I'm assuming since we've been asking the question about Alexa that this will know which room a command was given so will know which lights to turn off when the command is given to turn off the bedroom lights. Super cool Dean! Interested to hear about the hardware to be able to put this into use around the house.
Seems interesting!  I am sure you don't have the bandwidth to write an AI from scratch, so you must be using a cloud based AI.  I assume it must be cloud based, otherwise we might need to install some serious hardware to make it work.  Let's hope that its Alexa as they are already the market leader and there has been a lot of work here on using it with CQ.  I now have an Echo a and 3 dots in the house, though I only use Weunch's hue simulation driver.

An important issue will be to make it work out of the box, rather than the current performance of loading bits of code to different Amazon web sites.  Of course, giving the flexibilty to load your own utterances would be great, but it really do some basic stuff when you install it.
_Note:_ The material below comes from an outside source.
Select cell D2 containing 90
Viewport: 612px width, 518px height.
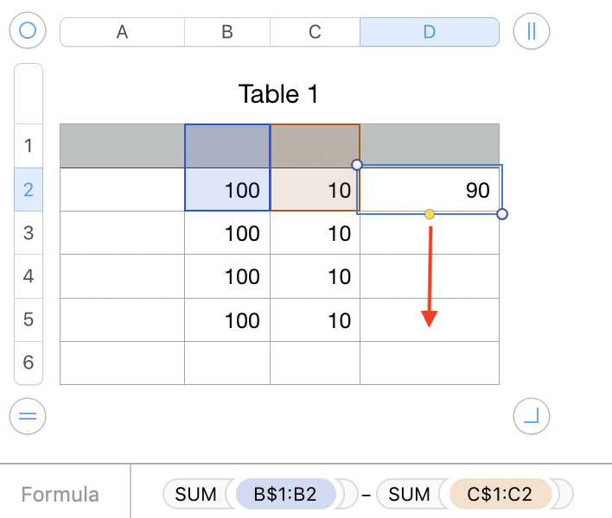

Personally, I think this is an end run around the Apple RIVA viewer.  While you have said that supporting the non PC folks is the most significant business issue for CQC, why have an HTML IV always playing catch up with the real PC version, when you can just talk to CQC on yor phone or tablet.  Way to go. Big Grin Big Grin

PJG an
Is this going to require a Kinect sensor?
Nest|Harmony|Neeo|LG TV|Smarthings|
(01-19-2017, 12:30 AM)pjgregory Wrote: Seems interesting!  I am sure you don't have the bandwidth to write an AI from scratch, so you must be using a cloud based AI.  I assume it must be cloud based, otherwise we might need to install some serious hardware to make it work.  Let's hope that its Alexa as they are already the market leader and there has been a lot of work here on using it with CQ.
while I suspect you are right about the cloud, I really hope you are wrong...
I really don't want my house bugged by who knows who...

Alexa, is Law Enforcement Listening?

and I suspect that is just the beginning, as it seems hackers are good at hacking, I don't want everything that is said within range of my HA becoming public... even if it is just sent to Russia... (not sure why they would care what I had to say, but hey, Russians!)

I would much rather have it run locally and have everything stay 100% local...

that said, it is cool...
needs a better name than Zira though...
maybe "Red Queen", as HAL has already been taken...and Dave's not here...  (I need better movie references...)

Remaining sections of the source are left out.